VINTE ANOS DE ENGENHARIA MONETÁRIA

Parece ter sido Mirabeau (1754-1792) o autor da célebre frase sobre o militarismo prussiano: “A Prússia não é um Estado com um exército, mas um exército que tem um Estado”. Por analogia, poderemos dizer, vinte anos depois da entrada em cena do euro: “A zona euro (ZE) não é uma união de Estados que tem uma moeda, mas uma moeda que tem uma união de Estados”. Na verdade, todos os anos, os Estados da ZE, através do “semestre europeu” e da disciplina orçamental, têm de obter uma espécie de nova autorização de residência da Comissão Europeia, para continuarem a habitar na ZE. E o mais extraordinário é que o euro, que tantas justas queixas merece, funciona como aqueles imperativos materiais perversos que mantêm os casais desavindos unidos, por razões de simples análise custo-benefício. Antes dormir com o inimigo que ficar ao relento na rua. De facto, os líderes políticos europeus, distraídos na gestão das suas carreiras, não perceberam a tempo que as sumidades que inventaram o euro não deixaram nenhum Plano B de saída de emergência. Estamos como aqueles pilotos do início da I Guerra Mundial, que iam para o combate sem pára-quedas. Para o euro não existe artigo 50, nem saída ordenada. Se e quando a hora do fim chegar, será uma trapalhada monumental…

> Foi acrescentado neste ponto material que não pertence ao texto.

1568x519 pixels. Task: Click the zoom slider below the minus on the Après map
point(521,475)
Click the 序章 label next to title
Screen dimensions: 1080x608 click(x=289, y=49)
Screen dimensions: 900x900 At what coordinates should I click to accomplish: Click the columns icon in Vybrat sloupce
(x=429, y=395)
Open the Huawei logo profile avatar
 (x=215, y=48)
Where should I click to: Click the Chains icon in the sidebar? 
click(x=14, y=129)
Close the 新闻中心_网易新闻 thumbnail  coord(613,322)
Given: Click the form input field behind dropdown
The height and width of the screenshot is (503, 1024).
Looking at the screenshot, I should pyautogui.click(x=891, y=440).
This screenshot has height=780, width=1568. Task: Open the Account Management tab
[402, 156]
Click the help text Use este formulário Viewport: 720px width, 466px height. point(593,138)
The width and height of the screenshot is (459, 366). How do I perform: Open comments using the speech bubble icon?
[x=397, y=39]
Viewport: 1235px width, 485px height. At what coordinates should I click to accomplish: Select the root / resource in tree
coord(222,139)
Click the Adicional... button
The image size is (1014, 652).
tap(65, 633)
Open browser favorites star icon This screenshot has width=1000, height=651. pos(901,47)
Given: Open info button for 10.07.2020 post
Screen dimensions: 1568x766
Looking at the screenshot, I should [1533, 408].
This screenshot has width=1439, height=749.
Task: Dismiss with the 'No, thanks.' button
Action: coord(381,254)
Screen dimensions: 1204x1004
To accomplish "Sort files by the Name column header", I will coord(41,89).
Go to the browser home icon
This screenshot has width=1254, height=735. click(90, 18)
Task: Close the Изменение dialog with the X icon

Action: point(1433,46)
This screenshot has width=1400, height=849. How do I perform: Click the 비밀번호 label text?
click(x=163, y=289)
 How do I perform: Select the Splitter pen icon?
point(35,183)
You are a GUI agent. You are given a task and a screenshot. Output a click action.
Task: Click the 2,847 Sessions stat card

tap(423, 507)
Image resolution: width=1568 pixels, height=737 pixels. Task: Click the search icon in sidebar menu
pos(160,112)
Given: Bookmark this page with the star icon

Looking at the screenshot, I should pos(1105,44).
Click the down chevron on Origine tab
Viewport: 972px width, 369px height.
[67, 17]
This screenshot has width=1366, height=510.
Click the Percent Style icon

Contudo, se é verdade que o euro não permite voltar atrás, também é verdade que desde o Relatório Delors (1989), e até mesmo no velhinho Plano Werner (1970), sempre existiu a promessa de uma porta para diante: completar o euro, com um orçamento comum, suficiente para permitir transferências financeiras entre regiões mais ricas e mais pobres, para acudir a choques assimétricos sem chamar o FMI, para a partilha da despesa social da União com os Estados, para a cooperação fiscal (impedindo a actual concorrência desleal entre Estados que leva à perpetuação de paraísos e dumping fiscal). Finalmente, a porta levaria ao upgrade da zona euro para uma união política, sem o que tudo o resto assentaria em castelos no ar. O problema que se arrasta há demasiado tempo é que a Alemanha, que nos anos mais pujantes de Kohl era a campeã da união política, meteu a viola no saco e encostou-se à porta do futuro do euro, bloqueando-o. Transformou um período de transição, num estado permanente. O resultado é desolador e ameaçador pela sua insustentabilidade. Os “coletes amarelos” – sintoma social da crise profunda de uma globalização agravada pela engenharia tortuosa do euro – concretizaram o notável prognóstico avançado por um prometedor jornalista, de nome Paulo Portas, em 1994: “(…) a União Económica e Monetária abriria, sobretudo no mundo do trabalho, uma séria crise de fé na ideia europeia”. Por essa Europa fora, o eleitorado que antes votava comunista, socialista e estava sindicalizado, entrou numa deriva onde o voto na extrema-direita aparece no menu do protesto, como se vê em França, na Itália, e mesmo em Espanha. Quando a pobreza deixa de ter um horizonte de saída, como ocorre demasiado na Europa do monetarismo do euro, sobra em raiva o que falta de razão.

Viriato Soromenho-Marques

Publicado no Diário de Notícias de 12 de Janeiro de 2019, p. 33.